Używam pakietu randomForest w R do opracowania losowego modelu lasu w celu wyjaśnienia ciągłego wyniku w „szerokim” zestawie danych z większą liczbą predyktorów niż próbek.
W szczególności dopasowuję jeden model RF, umożliwiając procedurze wybranie zestawu ~ 75 zmiennych predykcyjnych, które moim zdaniem są ważne.
Testuję, jak dobrze ten model przewiduje rzeczywisty wynik dla zarezerwowanego zestawu testowego, wykorzystując podejście opisane tutaj wcześniej , a mianowicie:
... lub w R:
1 - sum((y-predicted)^2)/sum((y-mean(y))^2)
Ale teraz mam dodatkowe ~ 25 zmiennych predykcyjnych, które mogę dodać. Przy użyciu zestawu ~ 100 predyktorów, R² jest wyższy. Chcę to przetestować statystycznie, innymi słowy, używając zestawu ~ 100 predyktorów, czy model testuje znacznie lepiej w testowaniu danych niż dopasowanie modelu przy użyciu ~ 75 predyktorów. To znaczy, że R² od testowania dopasowania modelu RF w pełnym zbiorze danych jest znacznie wyższy niż R² od przetestowania modelu RF w zredukowanym zbiorze danych.

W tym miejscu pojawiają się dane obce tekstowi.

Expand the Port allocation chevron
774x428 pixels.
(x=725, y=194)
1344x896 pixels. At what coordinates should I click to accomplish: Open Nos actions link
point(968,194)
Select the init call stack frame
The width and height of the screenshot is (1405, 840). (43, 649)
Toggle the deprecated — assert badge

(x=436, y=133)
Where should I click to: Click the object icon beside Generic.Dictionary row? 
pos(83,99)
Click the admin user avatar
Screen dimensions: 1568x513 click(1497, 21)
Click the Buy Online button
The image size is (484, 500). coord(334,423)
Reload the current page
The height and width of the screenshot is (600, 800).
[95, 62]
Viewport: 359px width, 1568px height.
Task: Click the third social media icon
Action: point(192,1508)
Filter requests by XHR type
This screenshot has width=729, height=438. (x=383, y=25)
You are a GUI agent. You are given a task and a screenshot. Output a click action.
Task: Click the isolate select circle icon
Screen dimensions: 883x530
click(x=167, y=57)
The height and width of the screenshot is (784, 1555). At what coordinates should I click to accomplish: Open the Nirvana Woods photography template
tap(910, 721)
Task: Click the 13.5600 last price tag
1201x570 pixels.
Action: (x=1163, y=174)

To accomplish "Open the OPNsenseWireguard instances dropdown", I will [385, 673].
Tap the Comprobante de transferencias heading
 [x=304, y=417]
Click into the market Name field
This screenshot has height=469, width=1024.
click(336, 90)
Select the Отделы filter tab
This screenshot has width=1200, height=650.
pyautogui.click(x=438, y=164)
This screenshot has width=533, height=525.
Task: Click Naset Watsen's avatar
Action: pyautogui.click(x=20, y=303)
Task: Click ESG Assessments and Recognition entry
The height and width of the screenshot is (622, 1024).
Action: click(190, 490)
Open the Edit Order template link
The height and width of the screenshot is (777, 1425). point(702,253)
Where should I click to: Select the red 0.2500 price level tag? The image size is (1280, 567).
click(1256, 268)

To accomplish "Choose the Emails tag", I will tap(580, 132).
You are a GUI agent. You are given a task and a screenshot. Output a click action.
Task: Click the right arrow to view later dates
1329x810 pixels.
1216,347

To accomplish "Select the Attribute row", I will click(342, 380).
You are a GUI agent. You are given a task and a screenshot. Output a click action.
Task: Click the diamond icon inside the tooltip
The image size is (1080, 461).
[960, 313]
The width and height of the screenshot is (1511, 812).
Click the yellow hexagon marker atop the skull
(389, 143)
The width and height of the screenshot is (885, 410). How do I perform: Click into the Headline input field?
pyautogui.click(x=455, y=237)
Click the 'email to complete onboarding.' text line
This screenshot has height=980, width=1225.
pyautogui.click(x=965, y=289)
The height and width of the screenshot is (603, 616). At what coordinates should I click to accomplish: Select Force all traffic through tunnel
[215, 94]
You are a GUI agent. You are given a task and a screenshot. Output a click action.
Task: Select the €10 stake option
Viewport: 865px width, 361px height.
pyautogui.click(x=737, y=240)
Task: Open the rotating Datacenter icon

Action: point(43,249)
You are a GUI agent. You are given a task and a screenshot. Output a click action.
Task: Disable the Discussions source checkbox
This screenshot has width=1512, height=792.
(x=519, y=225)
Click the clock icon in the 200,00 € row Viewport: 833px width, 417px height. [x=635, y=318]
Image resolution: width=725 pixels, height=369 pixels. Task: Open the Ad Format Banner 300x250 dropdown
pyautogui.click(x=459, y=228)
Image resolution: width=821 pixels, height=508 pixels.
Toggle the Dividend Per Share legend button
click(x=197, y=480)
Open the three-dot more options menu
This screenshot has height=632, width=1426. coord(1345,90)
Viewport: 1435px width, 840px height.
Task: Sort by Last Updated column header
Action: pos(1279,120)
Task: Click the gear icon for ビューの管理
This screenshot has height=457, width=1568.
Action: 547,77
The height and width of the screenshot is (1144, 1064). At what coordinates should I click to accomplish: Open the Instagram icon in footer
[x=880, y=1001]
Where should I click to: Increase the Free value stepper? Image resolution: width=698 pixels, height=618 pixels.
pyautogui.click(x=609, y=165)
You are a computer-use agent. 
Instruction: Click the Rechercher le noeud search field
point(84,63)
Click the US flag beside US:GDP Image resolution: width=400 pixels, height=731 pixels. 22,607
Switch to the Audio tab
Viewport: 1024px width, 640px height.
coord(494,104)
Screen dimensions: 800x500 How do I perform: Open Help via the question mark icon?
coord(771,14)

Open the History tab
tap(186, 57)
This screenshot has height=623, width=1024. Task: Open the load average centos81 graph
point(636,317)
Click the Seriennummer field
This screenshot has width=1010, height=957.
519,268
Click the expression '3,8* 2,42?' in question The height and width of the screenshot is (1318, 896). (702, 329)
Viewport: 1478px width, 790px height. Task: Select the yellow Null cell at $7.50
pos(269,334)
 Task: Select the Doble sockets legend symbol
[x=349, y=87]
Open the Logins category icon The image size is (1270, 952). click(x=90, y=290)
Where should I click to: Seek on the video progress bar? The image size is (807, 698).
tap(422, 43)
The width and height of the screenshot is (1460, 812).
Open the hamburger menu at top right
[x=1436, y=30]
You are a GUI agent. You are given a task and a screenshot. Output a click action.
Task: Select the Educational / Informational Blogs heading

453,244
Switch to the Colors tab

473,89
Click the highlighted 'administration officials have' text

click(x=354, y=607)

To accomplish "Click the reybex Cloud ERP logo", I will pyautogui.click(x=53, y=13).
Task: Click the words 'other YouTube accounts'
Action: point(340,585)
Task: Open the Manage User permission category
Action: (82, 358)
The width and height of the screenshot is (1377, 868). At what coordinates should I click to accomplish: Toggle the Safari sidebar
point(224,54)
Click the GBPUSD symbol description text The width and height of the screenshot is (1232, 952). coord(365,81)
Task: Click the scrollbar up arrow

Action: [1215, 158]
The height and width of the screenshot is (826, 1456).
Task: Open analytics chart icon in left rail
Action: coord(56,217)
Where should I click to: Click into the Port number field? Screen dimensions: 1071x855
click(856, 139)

Jest to dla mnie ważne, aby to przetestować, ponieważ są to dane pilotażowe, a zdobycie dodatkowych 25 predyktorów było kosztowne i muszę wiedzieć, czy powinienem zapłacić za pomiar tych predyktorów w większym badaniu uzupełniającym.
Próbuję wymyślić jakieś podejście do ponownego próbkowania / permutacji, ale nic nie przychodzi mi do głowy.